[Intel-gfx] [PATCH v3 12/12] vfio/pci: Report dev_id in VFIO_DEVICE_GET_PCI_HOT_RESET_INFO

Alex Williamson alex.williamson at redhat.com
Wed Apr 12 16:50:45 UTC 2023


On Tue, 11 Apr 2023 21:01:06 -0300
Jason Gunthorpe <jgg at nvidia.com> wrote:

> On Tue, Apr 11, 2023 at 03:58:27PM -0600, Alex Williamson wrote:
> 
> > > Management tools already need to understand dev_set if they want to
> > > offer reliable reset support to the VMs. Same as today.  
> > 
> > I don't think that's true.

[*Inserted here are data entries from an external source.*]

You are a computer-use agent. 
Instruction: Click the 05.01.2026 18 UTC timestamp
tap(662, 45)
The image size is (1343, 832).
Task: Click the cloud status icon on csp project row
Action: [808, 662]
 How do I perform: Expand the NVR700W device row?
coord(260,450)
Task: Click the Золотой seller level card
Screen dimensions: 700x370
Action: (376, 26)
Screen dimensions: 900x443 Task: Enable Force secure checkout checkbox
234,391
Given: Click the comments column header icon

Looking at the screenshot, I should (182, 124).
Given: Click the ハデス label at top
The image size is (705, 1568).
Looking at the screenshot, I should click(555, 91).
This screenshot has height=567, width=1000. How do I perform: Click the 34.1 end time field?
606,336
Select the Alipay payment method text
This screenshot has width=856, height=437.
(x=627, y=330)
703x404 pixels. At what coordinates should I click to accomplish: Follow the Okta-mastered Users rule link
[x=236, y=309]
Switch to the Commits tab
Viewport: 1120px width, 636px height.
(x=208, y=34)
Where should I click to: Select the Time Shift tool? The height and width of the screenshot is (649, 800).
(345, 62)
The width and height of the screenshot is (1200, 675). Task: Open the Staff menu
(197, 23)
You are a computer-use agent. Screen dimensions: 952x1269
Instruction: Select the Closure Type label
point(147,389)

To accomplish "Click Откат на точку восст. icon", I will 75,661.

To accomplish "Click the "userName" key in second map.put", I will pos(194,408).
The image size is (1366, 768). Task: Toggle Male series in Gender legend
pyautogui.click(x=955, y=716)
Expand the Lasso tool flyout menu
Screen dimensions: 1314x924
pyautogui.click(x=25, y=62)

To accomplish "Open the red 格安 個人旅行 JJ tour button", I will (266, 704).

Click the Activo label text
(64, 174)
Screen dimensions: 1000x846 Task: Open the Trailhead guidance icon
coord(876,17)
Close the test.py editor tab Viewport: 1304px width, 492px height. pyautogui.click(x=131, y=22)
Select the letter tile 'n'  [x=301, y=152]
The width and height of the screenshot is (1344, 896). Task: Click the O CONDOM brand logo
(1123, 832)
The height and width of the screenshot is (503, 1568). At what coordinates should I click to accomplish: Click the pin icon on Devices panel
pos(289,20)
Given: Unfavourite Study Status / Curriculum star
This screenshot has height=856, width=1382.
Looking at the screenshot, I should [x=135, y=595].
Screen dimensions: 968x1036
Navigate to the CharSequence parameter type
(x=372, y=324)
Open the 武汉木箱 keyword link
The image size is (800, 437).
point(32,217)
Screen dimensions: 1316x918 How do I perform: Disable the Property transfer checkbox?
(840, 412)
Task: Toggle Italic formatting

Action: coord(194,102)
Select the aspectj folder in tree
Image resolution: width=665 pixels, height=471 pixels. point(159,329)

Our primary hot-reset use case is GPUs and
> > subordinate functions, where the isolation and reset scope are often
> > sufficiently similar to make hot-reset possible, regardless whether
> > all the functions are assigned to a VM.  I don't think you'll find any
> > management tools that takes reset scope into account otherwise.  
> 
> When I think of "reliable reset support" I think of the management
> tool offering a checkbox that says "ensure PCI function reset
> availability" and if checked it will not launch the VM without a
> working reset.

This doesn't exist.

> If the user configures a set of VFIO devices and then hopes they get
> working reset, that is fine, but doesn't require any reporting of
> reset groups, or iommu groups to the management layer to work.

I think there's more than hope involved here, there are recipes to
create working hot-reset configurations because it is well specified
and predictable currently.  QEMU can indicate whether hot-reset is
available thanks to the information provided in the INFO ioctl and a VM
that owns the necessary set of groups may consistently and repeatedly
perform hot-resets.

> > > > As I understand the proposal, QEMU now gets to attempt to
> > > > claim ownership of the dev_set, so it opportunistically extends its
> > > > ownership and may block other users from the affected devices.    
> > > 
> > > We can decide the policy for the kernel to accept a claim. I suggested
> > > below "same as today" - it must hold all the groups within the
> > > iommufd_ctx.  
> > 
> > It must hold all the groups [that the user doesn't know about because
> > it's not a formal part of the cdev API] within the iommufd_ctx?  
> 
> You keep going back to this, but I maintain userspace doesn't
> care. qemu is given a list of VFIO devices to use, all it wants to
> know is if it is allowed to use reset or not. Why should it need to
> know groups and group_ids to get that binary signal out of the kernel?

hw/vfio/pci.c:2320
        error_report("vfio: Cannot reset device %s, "
                     "depends on group %d which is not owned.",
                     vdev->vbasedev.name, devices[i].group_id);

That creates a feedback loop where a user can take corrective action
with actual information in hand to resolve the issue.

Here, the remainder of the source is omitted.